** Start of Excerpt to read **
[Dixielandjazz] Mark Turner - A voice of "Intellectual" Jazz
Stephen Barbone
barbonestreet@earthlink.net
Sun, 16 Jun 2002 18:04:16 -0400
List mates:
I heard him once, a year ago for about 45 minutes in Connecticut. He is
not OKOM, but he is a sensational jazz player. If he ever comes to your
town, go hear him. His story is much like Monk's. Just a very small
audience of folks who currently dig what he is doing, but he persists
and maybe like Monk, he'll become famous when he turns 40.
In any event, I think his story makes interesting reading for all
serious jazz players.
Cheers,
Steve Barbone
June 16, 2002
The Best Jazz Player You've Never Heard
By BEN RATLIFF
THE tenor saxophonist Mark Turner is possibly jazz's premier
player, and at the same time he's a very typical one.
He isn't getting rich. He isn't becoming famous. He has no
publicist. He doesn't even have a record contract. He
had one for three years, but the label, Warner Brothers, dropped him —
the way the major record labels are dropping
mainstream jazz artists right and left these days. Yet Mark Turner, who
is 36, keeps playing where he can, and his stature
in the jazz world keeps growing. This month, for the first time, he'll
appear in the JVC Jazz Festival in New York, which
starts today.
** End of Excerpt to read **
** Start of Dataset excerpts **
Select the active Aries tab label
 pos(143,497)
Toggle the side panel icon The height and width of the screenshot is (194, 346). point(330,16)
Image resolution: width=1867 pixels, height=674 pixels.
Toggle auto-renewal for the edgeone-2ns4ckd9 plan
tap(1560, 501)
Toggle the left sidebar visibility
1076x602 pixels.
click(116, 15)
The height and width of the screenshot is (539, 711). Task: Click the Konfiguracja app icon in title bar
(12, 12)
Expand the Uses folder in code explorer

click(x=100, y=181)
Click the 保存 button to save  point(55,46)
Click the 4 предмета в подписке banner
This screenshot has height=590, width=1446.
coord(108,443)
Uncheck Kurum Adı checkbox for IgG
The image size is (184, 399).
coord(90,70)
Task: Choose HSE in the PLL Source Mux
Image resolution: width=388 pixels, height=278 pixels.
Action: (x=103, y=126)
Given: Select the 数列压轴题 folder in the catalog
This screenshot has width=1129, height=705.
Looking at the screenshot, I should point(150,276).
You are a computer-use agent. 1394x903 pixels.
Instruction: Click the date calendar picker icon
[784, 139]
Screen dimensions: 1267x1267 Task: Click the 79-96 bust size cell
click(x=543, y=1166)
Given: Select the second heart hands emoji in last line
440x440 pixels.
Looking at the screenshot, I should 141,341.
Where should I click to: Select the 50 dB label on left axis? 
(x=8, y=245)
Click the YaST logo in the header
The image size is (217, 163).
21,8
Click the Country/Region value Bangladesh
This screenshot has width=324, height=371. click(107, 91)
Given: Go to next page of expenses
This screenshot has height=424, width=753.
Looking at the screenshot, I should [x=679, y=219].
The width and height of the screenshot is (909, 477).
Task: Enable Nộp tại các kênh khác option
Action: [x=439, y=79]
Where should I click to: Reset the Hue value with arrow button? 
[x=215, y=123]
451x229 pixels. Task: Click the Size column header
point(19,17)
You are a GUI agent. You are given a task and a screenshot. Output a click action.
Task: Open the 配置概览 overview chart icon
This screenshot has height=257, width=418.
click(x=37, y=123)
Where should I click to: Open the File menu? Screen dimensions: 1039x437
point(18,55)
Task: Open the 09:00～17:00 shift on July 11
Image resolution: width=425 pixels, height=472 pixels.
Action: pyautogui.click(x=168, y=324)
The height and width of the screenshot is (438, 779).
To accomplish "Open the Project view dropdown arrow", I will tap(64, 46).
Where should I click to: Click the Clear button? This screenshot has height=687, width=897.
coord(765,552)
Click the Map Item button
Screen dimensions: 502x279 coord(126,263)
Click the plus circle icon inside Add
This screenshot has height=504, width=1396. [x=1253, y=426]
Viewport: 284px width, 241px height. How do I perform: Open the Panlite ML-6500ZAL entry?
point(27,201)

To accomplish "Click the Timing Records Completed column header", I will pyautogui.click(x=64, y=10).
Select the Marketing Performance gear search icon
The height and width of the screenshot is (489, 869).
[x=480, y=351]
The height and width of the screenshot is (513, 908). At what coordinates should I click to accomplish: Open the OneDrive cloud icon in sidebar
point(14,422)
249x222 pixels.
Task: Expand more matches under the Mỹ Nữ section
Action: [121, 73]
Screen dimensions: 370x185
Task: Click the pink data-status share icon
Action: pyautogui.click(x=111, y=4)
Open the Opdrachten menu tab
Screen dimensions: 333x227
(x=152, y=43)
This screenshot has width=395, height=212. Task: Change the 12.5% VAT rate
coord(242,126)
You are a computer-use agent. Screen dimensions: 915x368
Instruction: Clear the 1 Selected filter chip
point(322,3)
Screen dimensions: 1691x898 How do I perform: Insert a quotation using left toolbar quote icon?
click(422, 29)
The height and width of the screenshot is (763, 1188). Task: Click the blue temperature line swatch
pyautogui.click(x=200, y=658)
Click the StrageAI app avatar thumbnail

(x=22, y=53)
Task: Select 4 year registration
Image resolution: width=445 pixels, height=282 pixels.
** End of Dataset excerpts **
## What you should do
Could you reproduce the Mark Turner post word for word, from start to finish? The entries above have no connection to the Mark Turner post.

## Written solution
[Dixielandjazz] Mark Turner - A voice of "Intellectual" Jazz
Stephen Barbone
barbonestreet@earthlink.net
Sun, 16 Jun 2002 18:04:16 -0400
List mates:
I heard him once, a year ago for about 45 minutes in Connecticut. He is
not OKOM, but he is a sensational jazz player. If he ever comes to your
town, go hear him. His story is much like Monk's. Just a very small
audience of folks who currently dig what he is doing, but he persists
and maybe like Monk, he'll become famous when he turns 40.
In any event, I think his story makes interesting reading for all
serious jazz players.
Cheers,
Steve Barbone
June 16, 2002
The Best Jazz Player You've Never Heard
By BEN RATLIFF
THE tenor saxophonist Mark Turner is possibly jazz's premier
player, and at the same time he's a very typical one.
He isn't getting rich. He isn't becoming famous. He has no
publicist. He doesn't even have a record contract. He
had one for three years, but the label, Warner Brothers, dropped him —
the way the major record labels are dropping
mainstream jazz artists right and left these days. Yet Mark Turner, who
is 36, keeps playing where he can, and his stature
in the jazz world keeps growing. This month, for the first time, he'll
appear in the JVC Jazz Festival in New York, which
starts today.